## WHAT YOU HAVE TO DO:
Look below for the line that contains "Viewport: 1251px width, 566px height.", then quote it and all the lines after it, exactly, with the pictures left out.

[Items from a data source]
§ §

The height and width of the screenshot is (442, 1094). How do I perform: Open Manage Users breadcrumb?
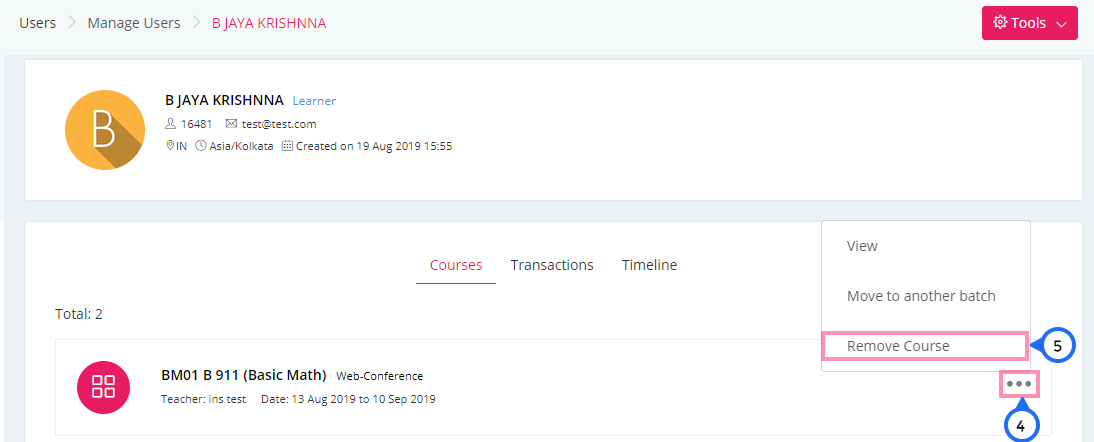pyautogui.click(x=134, y=23)
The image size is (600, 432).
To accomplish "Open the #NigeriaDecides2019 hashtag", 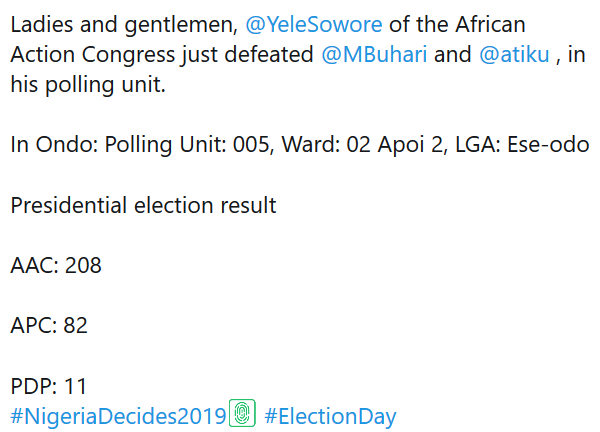I will coord(118,416).
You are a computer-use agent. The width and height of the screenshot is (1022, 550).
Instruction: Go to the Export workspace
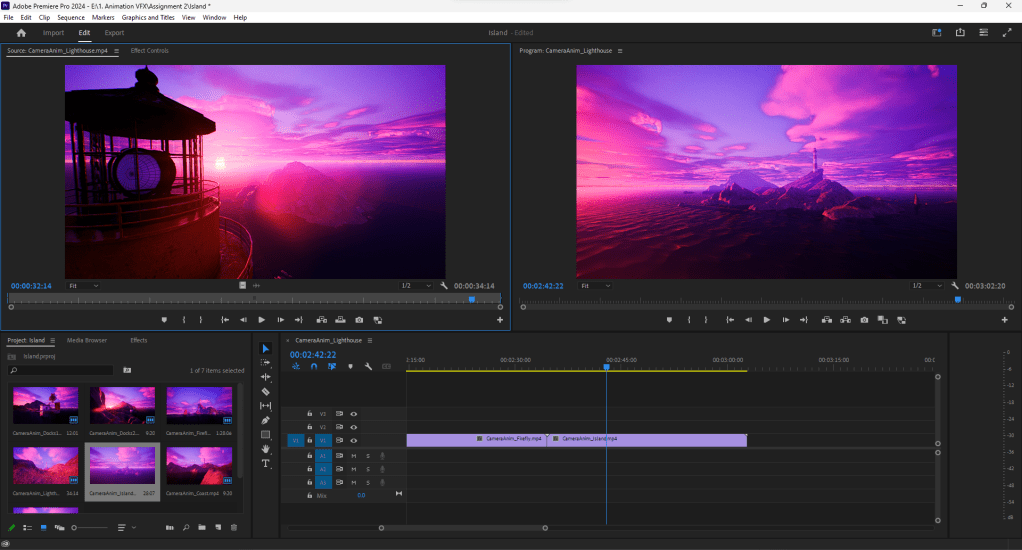point(114,33)
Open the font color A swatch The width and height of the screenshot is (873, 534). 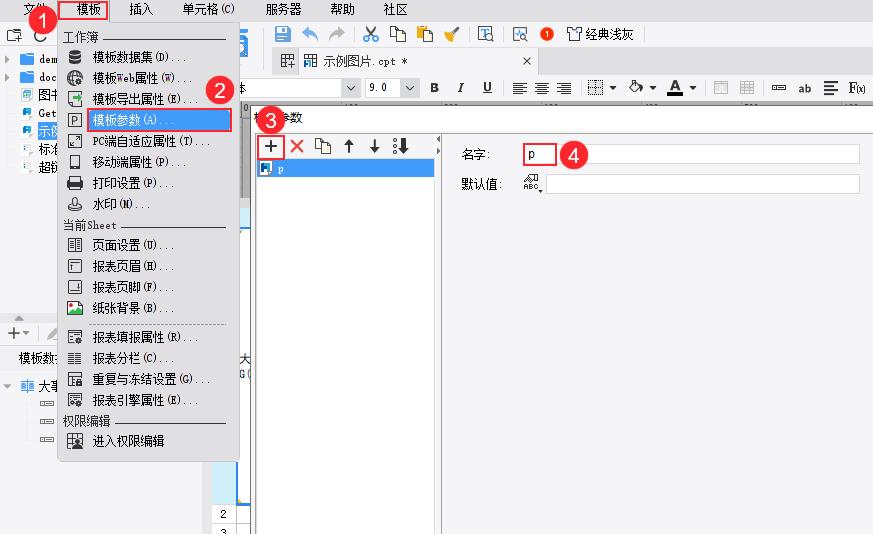coord(675,88)
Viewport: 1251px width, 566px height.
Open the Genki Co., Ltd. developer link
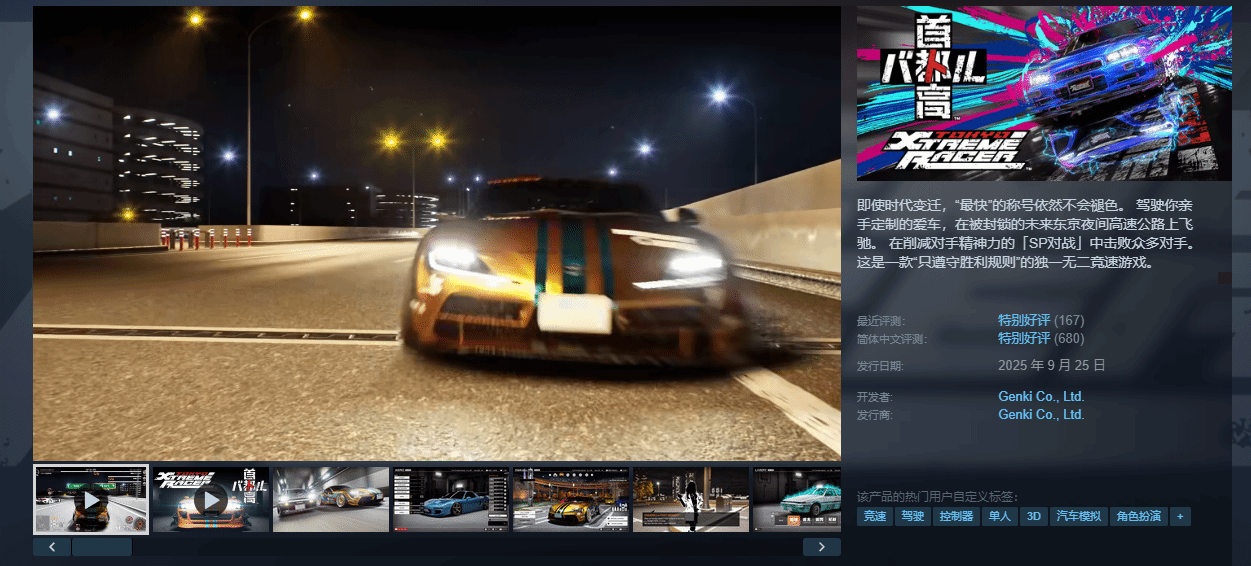pos(1041,397)
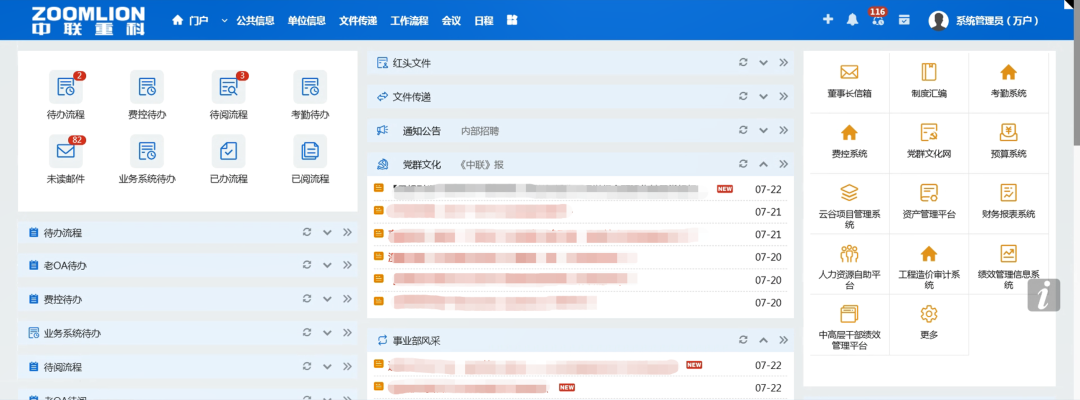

§ §

## TASK OUTPUT:
Viewport: 1251px width, 566px height.
Open the Genki Co., Ltd. developer link
pos(1041,397)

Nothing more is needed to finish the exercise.